In March 2019, the company obtained a new veterinary drug registration certificate for swine foot-and-mouth disease type O and type A bivalent inactivated vaccines (O / MYA98 / BY / 2010 strain + O / PanAsia / TZ / 2011 strain + Re-A / WH / 09 strain).
This product was jointly developed by the Lanzhou Veterinary Research Institute of the Chinese Academy of Agricultural Sciences, Zhongnong Witt Biotechnology Co., Ltd., Shaanxi 杭州桑拿网 Meri Zhongcheng Animal Health Co., Ltd., and Zhongmu Industry Co., Ltd. The research and development expenses made up by Zhongmu were 65 million yuan.

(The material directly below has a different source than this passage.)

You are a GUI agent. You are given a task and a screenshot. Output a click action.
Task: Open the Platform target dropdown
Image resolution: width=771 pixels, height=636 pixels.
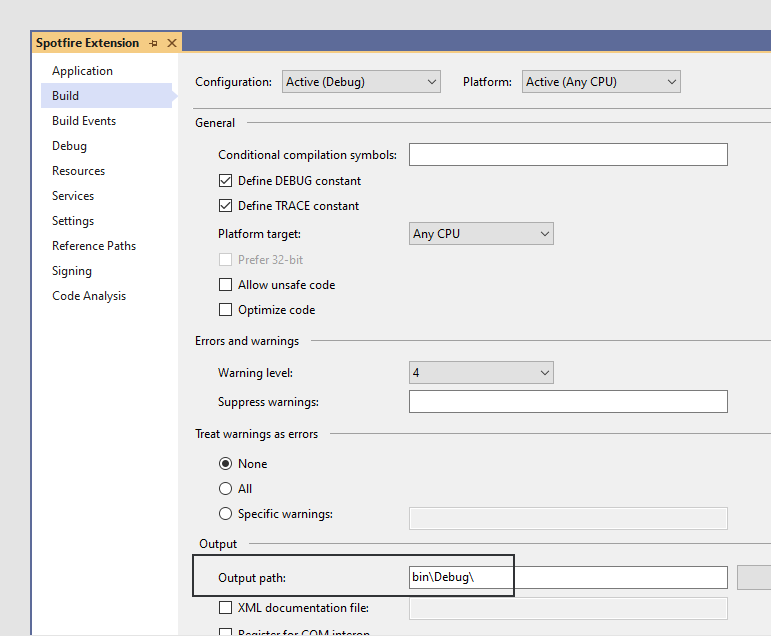pyautogui.click(x=481, y=234)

The new product has the following advantages: (1) The vaccine virus established and screened has a high degree of matching with the epidemic virus, and has good protection against domestic epidemic strains; (2) The product contains two O-type foot-and-mouth disease vaccine strains, O-type antigen profile(3) A type of vaccine strain is obtained by targeted design and synthesis using reverse genetic technology, which has the characteristics of high yield and high efficiency.
We expect the company’s swine vaccine to achieve higher growth as new products become available.
Investment suggestion: We expect the company’s operating income for 2018 to 2019 to be 44.
9 billion, 46.
4.8 billion, with annual growth rates of 1.
27% and 3.
51%; net profit attributable to mothers is 3.
830,000 yuan (among which, Jin Dawei contributed investment income of about 1.600 million) and 4.
RMB 88,000 (among which, Jin Dawei contributed investment income of about 1 yuan.
700 million), the previous growth rates were -7.
83% and 6.
41%, corresponding to 33.
9x and 31.
Maintain “Buy” rating.
Risk reminders: policy risks such as vaccine procurement; risks of intensified market competition.